• WORK REQUIRED:
When you reach the line that contains "Image resolution: width=902" in the data below, copy it and every line after it exactly, adding nothing.

• INPUT FOR THIS TASK:
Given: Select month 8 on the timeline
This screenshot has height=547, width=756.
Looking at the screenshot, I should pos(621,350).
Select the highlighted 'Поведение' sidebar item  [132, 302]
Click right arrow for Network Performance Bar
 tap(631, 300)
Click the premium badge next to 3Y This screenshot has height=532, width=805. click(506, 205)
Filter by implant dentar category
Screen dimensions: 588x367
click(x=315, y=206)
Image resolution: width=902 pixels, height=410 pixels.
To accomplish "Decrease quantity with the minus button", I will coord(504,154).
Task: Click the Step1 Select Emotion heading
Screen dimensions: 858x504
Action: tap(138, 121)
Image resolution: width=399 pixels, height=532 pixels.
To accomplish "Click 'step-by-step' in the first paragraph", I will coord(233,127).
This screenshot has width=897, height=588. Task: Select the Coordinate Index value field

• TASK OUTPUT:
Image resolution: width=902 pixels, height=410 pixels.
To accomplish "Decrease quantity with the minus button", I will coord(504,154).
Task: Click the Step1 Select Emotion heading
Screen dimensions: 858x504
Action: tap(138, 121)
Image resolution: width=399 pixels, height=532 pixels.
To accomplish "Click 'step-by-step' in the first paragraph", I will coord(233,127).
This screenshot has width=897, height=588. Task: Select the Coordinate Index value field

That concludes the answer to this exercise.